2.6 Specific absorption rate and thermal simulations
A total of 1800 numerical simulations were performed, with 10 realistic FRL models incorporated in body models with 30 unique combinations of electrical conductivity and permittivity, positioned in two MRI body coils (1.5 T and 3 T) at three different imaging landmarks (abdomen, chest, and head). The FRL wire diameters ranged from 0.35 to 0.6 mm and were assigned as titanium for the simulation. The maximum value of 1g-averaged SAR (referred to as MaxSAR1g) was calculated inside a conformal cylindrical volume (diameter = 2 or 3 cm depending on the shape of the FRL) that surrounded the FRL as illustrated in Figure 2.

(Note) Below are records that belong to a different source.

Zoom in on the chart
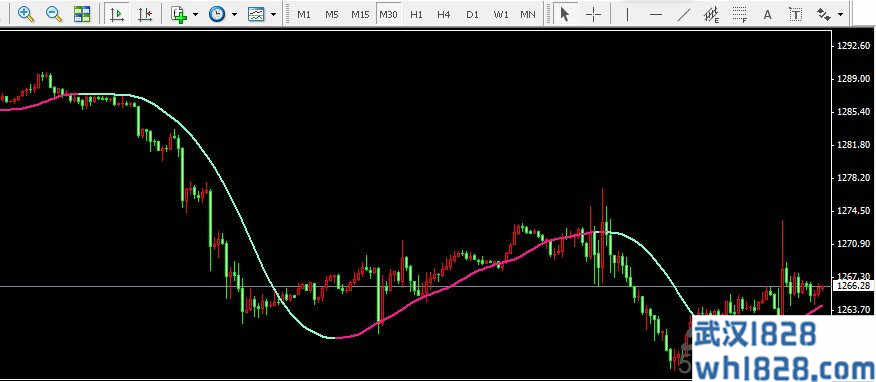pyautogui.click(x=26, y=14)
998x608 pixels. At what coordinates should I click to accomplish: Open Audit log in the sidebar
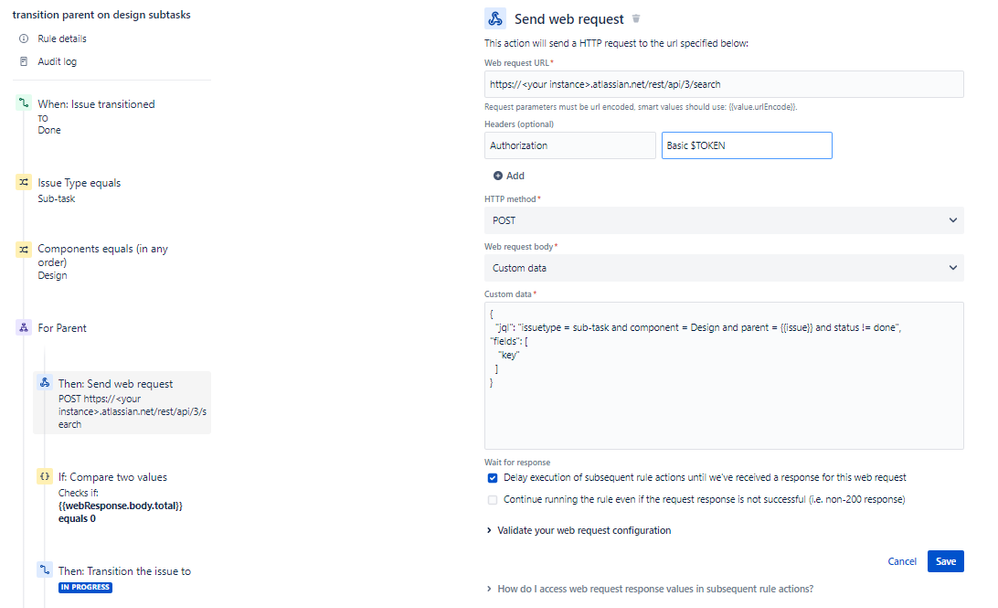click(x=56, y=62)
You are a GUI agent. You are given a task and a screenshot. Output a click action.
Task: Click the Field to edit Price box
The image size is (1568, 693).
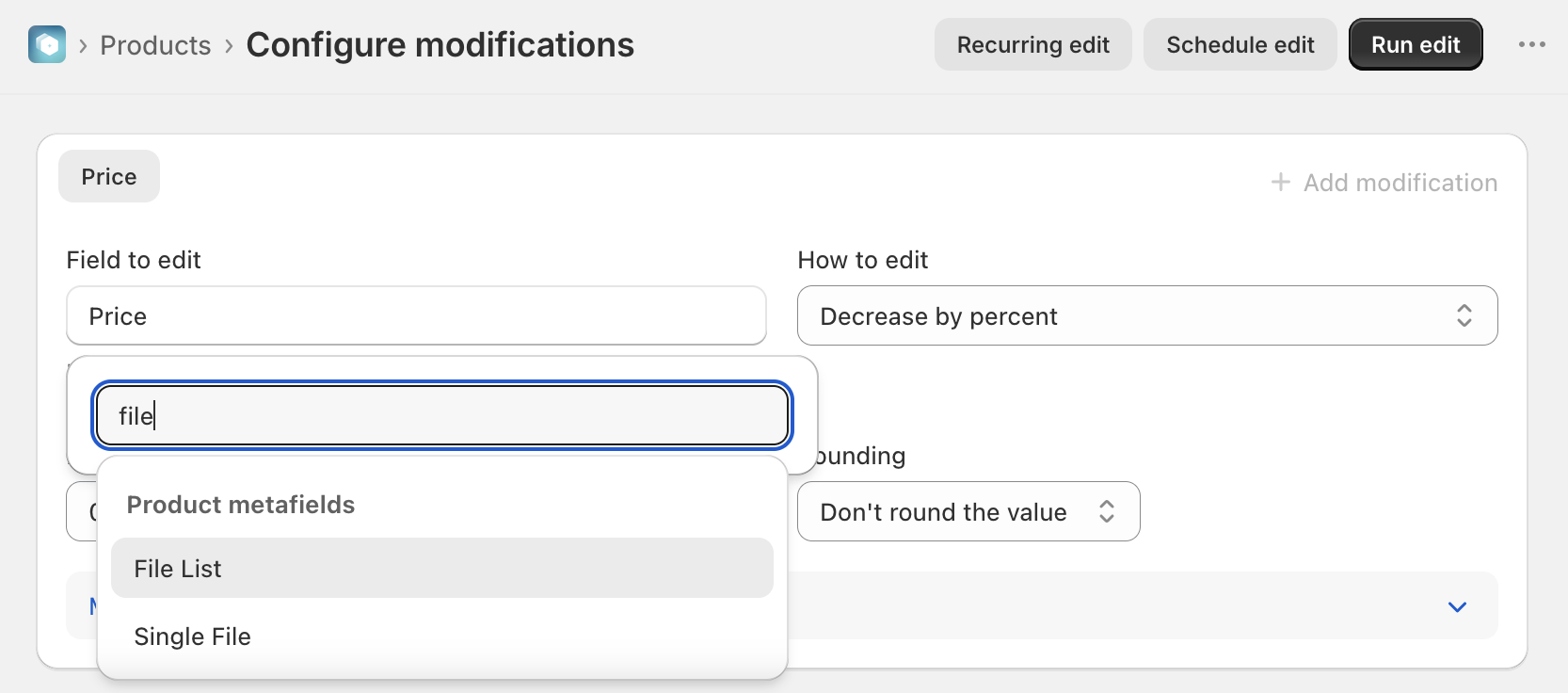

To ensure good numerical convergence, the initial mesh was set such that the maximum element size was <2 mm on the FRL, <2 mm in the surrounding conformal region in which MaxSAR1g was calculated, and <50 mm in the body. The ANSYS HFSS was set to follow an adaptive mesh scheme with successive refinement of the initial mesh between iterative passes until the difference in magnitude of the S-parameters fell below a set threshold of 0.02. Total time taken for each simulation was from 30 min to two and half hours (depending on the length and the shape of FRL) on a Dell server with 1.5 TB memory and 2_Xenon Gold 6140 CPUs each having 18 processing cores. Table 2 gives mesh statistics for a typical simulation.
Parts | Num tets | Min edge length (mm) | Max edge length (mm) | RMS edge length (mm) | Min tet. vol. (mm3) | Max tet. vol. (mm3) | Mean tet. vol. (mm3) | SD vol. (mm3) |
---|---|---|---|---|---|---|---|---|
Lead | 22 597 | 0.0538 | 0.7218 | 0.4354 | 7.9218-08 | 9.5171-03 | 1.8853-03 | 8.6679-04 |
SAR region | 50 6346 | 0.0566 | 2.3516 | 1.5475 | 7.7631-08 | 7.6573-01 | 1.7217-01 | 1.0858-01 |
Body | 89 169 | 1.0457 | 56.6824 | 24.927 | 8.3179-03 | 9.712303 | 8.747902 | 1.295603 |
Thermal simulations were performed in the human body model that produced the highest local SAR at each imaging landmark (abdomen, chest, and head), with input power of coils adjusted to produce a spatial mean of B1+ amplitude (i.e., complex magnitude of B1+ averaged over an axial plane passing through the isocenter of the coil; Figure 2) in a range of 1 to 5 µT.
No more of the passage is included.